昭和電工、山口大とLED植物育成工場における新たな栽培法を確立 - LEDのポータルサイト

昭和電工、山口大とLED植物育成工場における新たな栽培法を確立

2012.5.11
ダブルクォーテーション

山口大学と共同でLED植物育成工場における新たな栽培法を確立
~ライセンスの供与と栽培設備の販売を開始~

昭和電工株式会社(社長:市川 秀夫)は、国立大学法人 山口大学(以下 山口大学)との共同研究により、LEDを用いた植物工場における新たな栽培法を確立しました。本栽培法は当社製のLED素子を用い植物育成に最適化した光照射を行うことにより、出荷サイクルの短縮および収穫量の増大を可能としたものです。当社は本栽培法に関するライセンスの供与を行うことにより、安全安心な食糧供給方式として期待されるLED植物工場の普及を図ります。

1.LED植物工場の特長とこれまでの課題

植物が生育するために行われる光応答には、光合成、光形態形成などがあります。このうち、光合成には波長660-700nmの赤色光で活性化されるクロロフィル類が、光形態形成には波長450-470nmの青色光と660-730nmの赤色光で活性化される各種色素タンパクが関与することが分かっています。また、光応答に適した赤色光・青色光の比率は植物の品種によって異なることについても、これまでの研究成果から判明しております。

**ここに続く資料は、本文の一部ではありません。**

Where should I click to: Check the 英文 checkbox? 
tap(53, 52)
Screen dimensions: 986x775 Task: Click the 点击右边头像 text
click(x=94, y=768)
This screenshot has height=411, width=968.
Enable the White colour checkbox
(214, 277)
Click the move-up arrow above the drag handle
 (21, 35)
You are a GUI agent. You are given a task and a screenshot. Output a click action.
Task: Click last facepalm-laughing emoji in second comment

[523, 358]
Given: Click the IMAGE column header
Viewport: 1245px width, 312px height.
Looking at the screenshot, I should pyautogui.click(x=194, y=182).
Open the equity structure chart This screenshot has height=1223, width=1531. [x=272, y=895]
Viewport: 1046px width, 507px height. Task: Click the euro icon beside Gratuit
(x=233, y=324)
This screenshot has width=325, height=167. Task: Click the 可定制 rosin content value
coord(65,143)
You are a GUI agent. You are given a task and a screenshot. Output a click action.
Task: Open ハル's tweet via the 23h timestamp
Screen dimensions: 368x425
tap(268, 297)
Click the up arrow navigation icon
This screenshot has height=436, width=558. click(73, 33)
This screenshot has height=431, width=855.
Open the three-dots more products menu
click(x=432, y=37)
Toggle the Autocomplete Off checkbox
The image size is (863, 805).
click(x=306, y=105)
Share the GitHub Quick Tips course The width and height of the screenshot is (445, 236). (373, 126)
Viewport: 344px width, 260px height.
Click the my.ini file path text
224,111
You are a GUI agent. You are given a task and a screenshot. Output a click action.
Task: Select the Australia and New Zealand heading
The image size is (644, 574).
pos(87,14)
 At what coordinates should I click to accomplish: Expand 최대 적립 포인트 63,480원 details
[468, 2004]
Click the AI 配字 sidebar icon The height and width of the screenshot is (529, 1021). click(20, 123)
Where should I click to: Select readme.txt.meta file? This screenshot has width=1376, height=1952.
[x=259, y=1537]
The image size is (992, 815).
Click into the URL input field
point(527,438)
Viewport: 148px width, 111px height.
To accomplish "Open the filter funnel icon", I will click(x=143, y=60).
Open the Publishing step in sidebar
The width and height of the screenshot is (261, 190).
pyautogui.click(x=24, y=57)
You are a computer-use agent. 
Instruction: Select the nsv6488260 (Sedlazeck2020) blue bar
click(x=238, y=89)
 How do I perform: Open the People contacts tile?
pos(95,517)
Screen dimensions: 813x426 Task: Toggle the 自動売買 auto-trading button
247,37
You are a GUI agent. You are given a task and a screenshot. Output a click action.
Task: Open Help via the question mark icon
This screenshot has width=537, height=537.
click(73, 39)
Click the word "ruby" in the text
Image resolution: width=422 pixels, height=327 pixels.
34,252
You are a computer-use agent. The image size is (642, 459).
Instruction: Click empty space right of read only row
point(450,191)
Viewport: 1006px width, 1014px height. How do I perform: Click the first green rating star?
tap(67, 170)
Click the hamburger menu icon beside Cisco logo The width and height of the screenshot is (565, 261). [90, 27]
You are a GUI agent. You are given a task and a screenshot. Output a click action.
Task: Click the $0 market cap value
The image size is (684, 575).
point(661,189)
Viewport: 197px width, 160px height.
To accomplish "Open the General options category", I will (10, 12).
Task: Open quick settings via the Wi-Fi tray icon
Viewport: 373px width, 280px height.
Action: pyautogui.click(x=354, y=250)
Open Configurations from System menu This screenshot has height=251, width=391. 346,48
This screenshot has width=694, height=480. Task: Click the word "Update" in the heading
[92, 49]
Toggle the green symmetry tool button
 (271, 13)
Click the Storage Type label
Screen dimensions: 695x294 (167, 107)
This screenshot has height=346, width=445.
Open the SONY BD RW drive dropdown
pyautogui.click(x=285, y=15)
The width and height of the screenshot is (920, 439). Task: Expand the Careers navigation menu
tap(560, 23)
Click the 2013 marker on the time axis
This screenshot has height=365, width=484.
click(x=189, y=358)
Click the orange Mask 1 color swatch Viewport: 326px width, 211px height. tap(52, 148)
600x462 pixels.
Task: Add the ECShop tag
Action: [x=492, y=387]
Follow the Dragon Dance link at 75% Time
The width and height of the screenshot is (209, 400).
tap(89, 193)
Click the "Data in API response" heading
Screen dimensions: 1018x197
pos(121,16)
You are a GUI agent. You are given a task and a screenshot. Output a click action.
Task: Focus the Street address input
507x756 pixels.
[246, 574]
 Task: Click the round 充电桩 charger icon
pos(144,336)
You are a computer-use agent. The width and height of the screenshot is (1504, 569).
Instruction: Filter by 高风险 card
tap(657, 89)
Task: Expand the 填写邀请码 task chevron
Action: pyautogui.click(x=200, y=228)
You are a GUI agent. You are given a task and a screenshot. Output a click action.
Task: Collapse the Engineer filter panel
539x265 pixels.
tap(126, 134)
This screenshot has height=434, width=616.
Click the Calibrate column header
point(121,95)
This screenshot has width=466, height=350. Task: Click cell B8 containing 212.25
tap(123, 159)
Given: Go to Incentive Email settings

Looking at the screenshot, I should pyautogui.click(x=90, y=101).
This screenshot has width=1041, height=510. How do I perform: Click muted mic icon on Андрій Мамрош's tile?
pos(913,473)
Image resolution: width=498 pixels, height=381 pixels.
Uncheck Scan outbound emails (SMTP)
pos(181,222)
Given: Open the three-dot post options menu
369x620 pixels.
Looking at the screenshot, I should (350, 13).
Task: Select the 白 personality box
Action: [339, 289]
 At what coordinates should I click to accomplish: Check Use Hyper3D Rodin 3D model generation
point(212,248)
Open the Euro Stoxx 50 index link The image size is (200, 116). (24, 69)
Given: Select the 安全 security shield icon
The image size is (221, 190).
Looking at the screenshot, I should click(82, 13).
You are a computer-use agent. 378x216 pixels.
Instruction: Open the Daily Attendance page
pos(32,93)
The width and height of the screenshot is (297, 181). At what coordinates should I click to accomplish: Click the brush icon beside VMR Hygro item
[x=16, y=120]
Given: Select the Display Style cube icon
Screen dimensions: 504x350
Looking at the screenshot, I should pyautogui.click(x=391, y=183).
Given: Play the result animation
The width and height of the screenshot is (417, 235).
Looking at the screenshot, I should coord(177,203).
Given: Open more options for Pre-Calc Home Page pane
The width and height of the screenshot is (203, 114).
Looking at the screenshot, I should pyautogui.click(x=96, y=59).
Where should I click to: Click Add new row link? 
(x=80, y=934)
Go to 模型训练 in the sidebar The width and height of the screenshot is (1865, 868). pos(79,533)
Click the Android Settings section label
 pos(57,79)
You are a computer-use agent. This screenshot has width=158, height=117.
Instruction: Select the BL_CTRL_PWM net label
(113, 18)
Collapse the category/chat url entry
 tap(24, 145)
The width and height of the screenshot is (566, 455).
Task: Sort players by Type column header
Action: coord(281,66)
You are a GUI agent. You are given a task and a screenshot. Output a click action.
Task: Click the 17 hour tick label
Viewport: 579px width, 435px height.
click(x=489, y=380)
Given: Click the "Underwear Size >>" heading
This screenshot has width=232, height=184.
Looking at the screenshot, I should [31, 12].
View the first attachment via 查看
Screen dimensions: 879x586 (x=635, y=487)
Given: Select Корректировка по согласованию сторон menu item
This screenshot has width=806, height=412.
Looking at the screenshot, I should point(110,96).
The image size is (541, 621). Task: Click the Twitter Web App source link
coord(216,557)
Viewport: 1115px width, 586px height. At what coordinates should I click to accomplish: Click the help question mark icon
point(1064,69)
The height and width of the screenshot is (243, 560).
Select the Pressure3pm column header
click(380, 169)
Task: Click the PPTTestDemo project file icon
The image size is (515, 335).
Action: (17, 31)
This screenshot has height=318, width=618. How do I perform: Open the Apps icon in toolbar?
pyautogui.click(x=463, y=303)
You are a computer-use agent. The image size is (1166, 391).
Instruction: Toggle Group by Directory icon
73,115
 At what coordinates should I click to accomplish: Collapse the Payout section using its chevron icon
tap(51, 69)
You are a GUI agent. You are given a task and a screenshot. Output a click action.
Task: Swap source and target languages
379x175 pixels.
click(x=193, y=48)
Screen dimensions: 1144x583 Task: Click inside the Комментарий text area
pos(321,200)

LED照明は、その発光波長幅が他光源に比較し狭いことから、植物の光応答に適した波長を選択的に照射でき、結果として効率良く植物を栽培できると考えられています。昭和電工は、波長660nmで世界最高の発光効率(注1、2)を実現した赤色LED素子を開発し、すでに販売を行っております(注3)。LEDを用いた光源は蛍光灯と比較し、消費電力を約3分の1に抑えられること、発熱の影響を受けずに高い光量が得られること、従来の葉菜類から果菜類・穀物まで栽培が可能となったことなどのメリットがあり、大学、各試験研究機関、一般の植物工場等で広く採用されてまいりました。しかしながら、初期投資額が蛍光灯と比べ大きく、商業施設への本格的な導入には、投資回収期間の短縮が課題となっておりました。

2.新栽培法の特長と期待される効果

山口大学農学部 執行正義(しぎょうまさよし)教授と当社は、植物の成長と光応答の関係に注目し共同研究を進めてまいりましたが、このたび植物の生育により最適化したLEDの照射方法を開発いたしました。(以下Shigyo法)
Shigyo法による栽培実験の結果、同じ育成期間での葉菜類の収穫量が、通常の蛍光灯および赤青比を固定したLED照明と比較して、最大で3倍に増加いたしました(注4)。これにより、消費電力の抑制、収穫量の増加という両面の効果が得られ、LED植物工場において今まで課題となっていた投資回収期間の短縮が実現可能となります。
また、Shigyo法は藻類培養にも有効であることが判明しており、藻類を用いた有用物質製造やバイオ燃料生産への応用も期待できます。

3.Shigyo法の普及に向けて

昭和電工では、山口大学の協力を得て、商業施設および照明メーカーを対象としたShigyo法のライセンスの供与と、LED照明を中心とした昭和電工グループの栽培設備、周辺商材の販売を開始いたします。初年度は国内商業施設への普及を目指し、将来的には海外大型施設へのライセンス供与、および燃料産業、バイオマスコンビナート事業への展開も視野に入れて事業を進めていく予定です。
安全、安心、そして十分な食糧の供給という21世紀の人類共通の課題解決を目指し、当社の開発した栽培法による植物工場の普及を進めてまいります。

以上

(注1)発光効率:一定のエネルギーを使いどれだけ光にすることができるか示す値(単位:lm/W)
(注2)2012年5月現在(弊社の調査)
(注3)2009年4月2日付 弊社ニュースリリースご参照
(注4)植物の生育には、光応答の他に温度、湿度、風、養液、炭酸ガス等様々な因子が複雑に関与しており、また品種、個体によってもその生育条件、結果が大きく変わってきます。従って、今回の実験結果は栽培方法の有効性を示唆するものでありますが、結果を保証するものではありません。